Suddenly he exits this reality —

— which has been set up by these beings as an environment in which to learn a specific lesson. All of this has been taking place out of body.

Instantly he knows Steamboat is fine — “somewhere near my physical body”.

Yes, Steamboat is fine. The designers of the experience explain that this was a reliving of an earlier similar event in which a different dog died, and that in the earlier event, Monroe himself was helpless:

You did nothing to fulfill your responsibility. In your present state of awareness, you exercised the control that is so important […] The paradox attached to such vital energy, emotion as you call it, is the opportunity for growth it provides and the simultaneous possibility of stasis and retrogression. Control and direction thereof thus becomes a prime purpose in the evolving human experience. Understanding and comprehension is the resultant and flows without effort…
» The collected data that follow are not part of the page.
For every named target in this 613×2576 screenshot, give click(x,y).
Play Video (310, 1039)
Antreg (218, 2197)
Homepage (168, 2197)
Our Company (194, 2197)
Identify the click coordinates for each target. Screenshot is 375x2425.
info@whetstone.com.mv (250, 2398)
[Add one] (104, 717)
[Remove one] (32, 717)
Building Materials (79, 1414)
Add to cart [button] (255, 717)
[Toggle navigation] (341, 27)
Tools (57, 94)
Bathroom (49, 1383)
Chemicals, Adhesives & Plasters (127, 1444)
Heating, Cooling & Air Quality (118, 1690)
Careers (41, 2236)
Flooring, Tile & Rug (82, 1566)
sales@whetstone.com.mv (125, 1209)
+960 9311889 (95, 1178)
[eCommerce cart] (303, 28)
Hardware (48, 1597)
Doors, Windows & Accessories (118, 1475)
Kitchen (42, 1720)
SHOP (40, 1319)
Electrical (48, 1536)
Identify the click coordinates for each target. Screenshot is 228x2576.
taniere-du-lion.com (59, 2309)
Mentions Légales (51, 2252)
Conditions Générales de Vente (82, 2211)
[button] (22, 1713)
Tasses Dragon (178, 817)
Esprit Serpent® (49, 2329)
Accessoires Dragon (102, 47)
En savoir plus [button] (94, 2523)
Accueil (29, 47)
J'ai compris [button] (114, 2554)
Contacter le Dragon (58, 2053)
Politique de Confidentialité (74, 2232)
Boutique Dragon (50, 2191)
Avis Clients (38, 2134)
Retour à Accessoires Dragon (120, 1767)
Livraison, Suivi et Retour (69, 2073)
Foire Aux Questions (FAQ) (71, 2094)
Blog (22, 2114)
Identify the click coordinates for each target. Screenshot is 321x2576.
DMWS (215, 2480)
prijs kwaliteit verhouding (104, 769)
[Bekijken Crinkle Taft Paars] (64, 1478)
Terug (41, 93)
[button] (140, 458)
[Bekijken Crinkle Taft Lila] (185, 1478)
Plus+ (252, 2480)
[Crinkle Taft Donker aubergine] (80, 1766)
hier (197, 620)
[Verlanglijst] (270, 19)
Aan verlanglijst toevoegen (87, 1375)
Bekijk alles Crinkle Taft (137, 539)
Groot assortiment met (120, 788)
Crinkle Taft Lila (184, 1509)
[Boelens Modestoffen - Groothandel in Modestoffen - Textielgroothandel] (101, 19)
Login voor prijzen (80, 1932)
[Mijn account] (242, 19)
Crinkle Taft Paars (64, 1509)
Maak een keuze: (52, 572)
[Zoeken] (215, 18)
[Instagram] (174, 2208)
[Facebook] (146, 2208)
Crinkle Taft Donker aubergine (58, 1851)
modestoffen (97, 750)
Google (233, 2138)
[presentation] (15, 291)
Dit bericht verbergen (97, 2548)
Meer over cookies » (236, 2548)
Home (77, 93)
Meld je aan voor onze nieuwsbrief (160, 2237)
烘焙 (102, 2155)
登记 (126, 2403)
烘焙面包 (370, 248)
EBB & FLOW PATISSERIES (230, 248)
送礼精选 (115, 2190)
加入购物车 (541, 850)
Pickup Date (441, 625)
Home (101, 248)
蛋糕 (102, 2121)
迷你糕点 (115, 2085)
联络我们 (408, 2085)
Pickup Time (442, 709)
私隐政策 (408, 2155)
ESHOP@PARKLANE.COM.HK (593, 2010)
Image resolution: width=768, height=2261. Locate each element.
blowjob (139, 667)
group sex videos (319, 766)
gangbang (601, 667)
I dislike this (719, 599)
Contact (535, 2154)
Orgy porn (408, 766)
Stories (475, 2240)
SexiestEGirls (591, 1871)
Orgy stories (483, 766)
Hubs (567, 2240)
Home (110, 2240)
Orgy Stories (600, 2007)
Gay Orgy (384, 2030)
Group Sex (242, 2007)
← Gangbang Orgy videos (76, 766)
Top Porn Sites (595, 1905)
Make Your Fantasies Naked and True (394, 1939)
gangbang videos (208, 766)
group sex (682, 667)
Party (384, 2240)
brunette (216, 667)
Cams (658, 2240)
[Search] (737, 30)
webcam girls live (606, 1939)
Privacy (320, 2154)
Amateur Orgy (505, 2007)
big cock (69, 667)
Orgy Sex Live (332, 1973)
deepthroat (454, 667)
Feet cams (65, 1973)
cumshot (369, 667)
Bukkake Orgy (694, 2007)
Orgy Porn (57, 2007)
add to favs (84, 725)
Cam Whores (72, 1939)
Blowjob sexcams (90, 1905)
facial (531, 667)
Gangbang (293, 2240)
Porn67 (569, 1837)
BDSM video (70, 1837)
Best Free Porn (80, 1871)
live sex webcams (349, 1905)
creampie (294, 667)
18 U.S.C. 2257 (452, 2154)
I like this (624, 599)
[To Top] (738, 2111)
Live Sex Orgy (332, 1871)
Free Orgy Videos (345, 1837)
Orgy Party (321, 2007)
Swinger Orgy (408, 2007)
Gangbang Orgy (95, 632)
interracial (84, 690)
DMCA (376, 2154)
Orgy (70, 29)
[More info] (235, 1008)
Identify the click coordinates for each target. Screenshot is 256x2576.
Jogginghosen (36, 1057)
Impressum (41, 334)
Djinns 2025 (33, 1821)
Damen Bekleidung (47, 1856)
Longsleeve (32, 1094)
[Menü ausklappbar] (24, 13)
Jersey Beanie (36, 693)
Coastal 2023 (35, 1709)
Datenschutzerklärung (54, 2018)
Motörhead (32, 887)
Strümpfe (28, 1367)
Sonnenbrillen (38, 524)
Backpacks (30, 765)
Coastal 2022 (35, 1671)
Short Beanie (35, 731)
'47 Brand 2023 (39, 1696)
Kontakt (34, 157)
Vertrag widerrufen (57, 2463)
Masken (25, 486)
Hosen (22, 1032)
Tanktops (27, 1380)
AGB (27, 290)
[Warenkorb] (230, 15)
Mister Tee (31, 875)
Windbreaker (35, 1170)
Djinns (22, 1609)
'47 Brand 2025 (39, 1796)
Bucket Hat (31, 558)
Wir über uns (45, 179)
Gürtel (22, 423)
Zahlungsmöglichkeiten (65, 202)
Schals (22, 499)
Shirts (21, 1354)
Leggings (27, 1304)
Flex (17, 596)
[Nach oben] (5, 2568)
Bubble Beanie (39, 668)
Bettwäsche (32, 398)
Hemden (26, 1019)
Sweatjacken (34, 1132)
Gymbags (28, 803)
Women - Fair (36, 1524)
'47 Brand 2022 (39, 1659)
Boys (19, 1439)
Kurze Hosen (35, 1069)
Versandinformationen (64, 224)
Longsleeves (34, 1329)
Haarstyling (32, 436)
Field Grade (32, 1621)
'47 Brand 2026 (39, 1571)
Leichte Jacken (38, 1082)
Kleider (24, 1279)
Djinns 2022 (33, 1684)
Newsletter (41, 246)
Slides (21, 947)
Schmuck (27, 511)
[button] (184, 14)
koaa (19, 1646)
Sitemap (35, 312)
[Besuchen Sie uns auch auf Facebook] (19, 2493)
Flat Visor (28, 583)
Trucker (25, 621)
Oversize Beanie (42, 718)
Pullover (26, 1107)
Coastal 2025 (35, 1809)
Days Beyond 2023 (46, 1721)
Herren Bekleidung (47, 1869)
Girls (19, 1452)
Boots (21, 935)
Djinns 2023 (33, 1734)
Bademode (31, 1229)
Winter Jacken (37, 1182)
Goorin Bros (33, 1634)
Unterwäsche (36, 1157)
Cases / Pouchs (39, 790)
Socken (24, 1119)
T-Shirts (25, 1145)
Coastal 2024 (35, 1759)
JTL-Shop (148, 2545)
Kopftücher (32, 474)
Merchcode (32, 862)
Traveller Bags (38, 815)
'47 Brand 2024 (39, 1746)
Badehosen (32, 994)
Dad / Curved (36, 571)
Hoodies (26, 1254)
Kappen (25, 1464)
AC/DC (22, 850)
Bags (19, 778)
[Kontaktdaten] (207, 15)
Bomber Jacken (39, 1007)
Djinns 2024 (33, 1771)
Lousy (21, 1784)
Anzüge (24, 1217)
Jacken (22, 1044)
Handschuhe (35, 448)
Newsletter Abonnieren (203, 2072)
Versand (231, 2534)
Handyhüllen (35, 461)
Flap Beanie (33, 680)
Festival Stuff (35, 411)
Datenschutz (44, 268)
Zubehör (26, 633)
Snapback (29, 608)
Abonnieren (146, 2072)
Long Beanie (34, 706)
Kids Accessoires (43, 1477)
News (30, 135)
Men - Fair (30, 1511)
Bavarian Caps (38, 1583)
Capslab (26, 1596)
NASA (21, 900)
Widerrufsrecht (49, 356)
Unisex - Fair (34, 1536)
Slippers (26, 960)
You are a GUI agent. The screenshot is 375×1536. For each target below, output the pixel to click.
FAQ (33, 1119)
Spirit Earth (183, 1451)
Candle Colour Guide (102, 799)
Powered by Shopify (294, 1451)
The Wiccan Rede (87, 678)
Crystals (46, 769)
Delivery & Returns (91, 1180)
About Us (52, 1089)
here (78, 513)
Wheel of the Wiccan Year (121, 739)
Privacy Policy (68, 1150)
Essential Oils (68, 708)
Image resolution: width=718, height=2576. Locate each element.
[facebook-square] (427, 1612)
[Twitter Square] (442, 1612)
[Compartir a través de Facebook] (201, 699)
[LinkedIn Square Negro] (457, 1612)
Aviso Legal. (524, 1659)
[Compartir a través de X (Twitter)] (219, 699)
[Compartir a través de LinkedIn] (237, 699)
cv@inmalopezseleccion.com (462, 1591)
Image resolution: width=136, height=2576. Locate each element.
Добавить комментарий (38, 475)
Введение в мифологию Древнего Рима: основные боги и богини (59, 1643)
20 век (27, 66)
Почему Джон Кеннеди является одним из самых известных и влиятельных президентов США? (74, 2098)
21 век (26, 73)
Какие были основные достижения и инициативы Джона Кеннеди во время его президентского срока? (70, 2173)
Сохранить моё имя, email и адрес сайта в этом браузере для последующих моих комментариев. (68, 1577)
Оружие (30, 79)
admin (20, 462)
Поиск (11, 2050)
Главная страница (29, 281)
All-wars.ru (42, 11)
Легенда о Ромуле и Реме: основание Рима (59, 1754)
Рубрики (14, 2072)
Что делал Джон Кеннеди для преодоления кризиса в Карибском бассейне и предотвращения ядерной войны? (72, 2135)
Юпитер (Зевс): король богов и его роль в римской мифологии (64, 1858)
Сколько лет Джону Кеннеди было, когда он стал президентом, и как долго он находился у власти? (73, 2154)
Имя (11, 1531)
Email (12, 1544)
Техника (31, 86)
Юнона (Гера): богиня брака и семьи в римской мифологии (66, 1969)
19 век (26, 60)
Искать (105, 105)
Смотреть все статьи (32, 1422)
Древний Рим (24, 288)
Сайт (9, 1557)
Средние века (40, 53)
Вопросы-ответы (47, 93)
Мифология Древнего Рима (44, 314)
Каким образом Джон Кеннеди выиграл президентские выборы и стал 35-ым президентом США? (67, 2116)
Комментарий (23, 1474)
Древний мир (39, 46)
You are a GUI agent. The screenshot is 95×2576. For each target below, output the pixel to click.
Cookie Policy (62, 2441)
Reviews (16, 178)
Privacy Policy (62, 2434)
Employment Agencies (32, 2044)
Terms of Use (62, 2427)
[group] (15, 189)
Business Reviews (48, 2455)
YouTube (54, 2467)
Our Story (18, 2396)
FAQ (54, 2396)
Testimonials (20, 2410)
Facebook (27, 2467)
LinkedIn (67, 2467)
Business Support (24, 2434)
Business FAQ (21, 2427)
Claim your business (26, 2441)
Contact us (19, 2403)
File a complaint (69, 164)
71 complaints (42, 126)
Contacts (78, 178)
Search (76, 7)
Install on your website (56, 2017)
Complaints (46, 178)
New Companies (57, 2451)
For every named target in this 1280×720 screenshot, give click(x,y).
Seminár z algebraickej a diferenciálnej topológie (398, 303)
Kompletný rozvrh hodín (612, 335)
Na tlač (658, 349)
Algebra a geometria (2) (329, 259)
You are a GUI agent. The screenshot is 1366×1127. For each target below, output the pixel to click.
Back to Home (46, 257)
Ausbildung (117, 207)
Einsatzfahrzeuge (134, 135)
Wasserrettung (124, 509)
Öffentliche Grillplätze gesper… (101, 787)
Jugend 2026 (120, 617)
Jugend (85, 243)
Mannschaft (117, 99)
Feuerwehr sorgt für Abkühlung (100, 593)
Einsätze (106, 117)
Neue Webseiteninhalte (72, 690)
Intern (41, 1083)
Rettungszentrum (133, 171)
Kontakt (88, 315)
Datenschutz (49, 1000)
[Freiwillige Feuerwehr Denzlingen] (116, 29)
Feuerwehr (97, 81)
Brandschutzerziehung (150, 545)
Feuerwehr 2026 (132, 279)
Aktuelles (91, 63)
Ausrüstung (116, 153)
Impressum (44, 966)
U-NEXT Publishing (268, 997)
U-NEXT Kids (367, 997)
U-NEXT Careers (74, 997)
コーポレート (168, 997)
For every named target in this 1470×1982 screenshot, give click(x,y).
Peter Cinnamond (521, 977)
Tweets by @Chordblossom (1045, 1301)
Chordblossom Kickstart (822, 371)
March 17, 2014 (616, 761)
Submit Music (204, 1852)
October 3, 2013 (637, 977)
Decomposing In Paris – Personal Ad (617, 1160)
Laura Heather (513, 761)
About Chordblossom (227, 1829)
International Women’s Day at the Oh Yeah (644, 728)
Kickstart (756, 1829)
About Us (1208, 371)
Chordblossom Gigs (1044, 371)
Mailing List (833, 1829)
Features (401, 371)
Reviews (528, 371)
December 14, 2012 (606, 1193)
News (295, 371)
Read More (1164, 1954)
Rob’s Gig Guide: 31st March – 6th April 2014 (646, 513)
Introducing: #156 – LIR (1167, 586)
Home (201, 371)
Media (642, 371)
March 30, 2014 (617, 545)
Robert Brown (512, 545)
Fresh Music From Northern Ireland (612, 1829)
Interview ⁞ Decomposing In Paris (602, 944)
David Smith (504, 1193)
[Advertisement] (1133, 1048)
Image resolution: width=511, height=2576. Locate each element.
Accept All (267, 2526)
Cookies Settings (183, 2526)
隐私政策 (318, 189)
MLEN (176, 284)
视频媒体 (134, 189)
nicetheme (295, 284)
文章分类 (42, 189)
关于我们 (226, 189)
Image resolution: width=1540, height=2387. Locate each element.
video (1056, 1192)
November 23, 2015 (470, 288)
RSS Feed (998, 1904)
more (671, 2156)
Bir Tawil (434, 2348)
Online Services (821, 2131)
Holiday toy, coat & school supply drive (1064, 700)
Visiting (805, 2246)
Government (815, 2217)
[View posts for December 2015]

I relate this to what I’ve been thinking in the last couple of weeks — ataraxia involves the ability to be peaceful amid any flow. Neither to stop the flow, nor to lose the peace amidst the flow, that is the conundrum. ‘Control’ is ‘so important’, a ‘prime purpose’. “Control of” means “maintenance of awareness (implied: parasympathetic) amidst the change of”.

Monroe’s aesthetic is that of an engineer (“understanding and comprehension is the resultant…”) but know the meaning of emotion? I think he did. Very well. ‘Negative emotion’ means something to us humans. Dumbed down into ‘the chance to grow’, Monroe’s thought pegs suffering as a precisely targeted attempt to get us to reach and hold the underlying truth beneath surface entrainments.

After he got through all those environments, he did get to visit the place he wanted to visit. I remember Epicurus: “We believe many pains to be better than pleasures when a greater pleasure follows for a long while if we endure the pains.”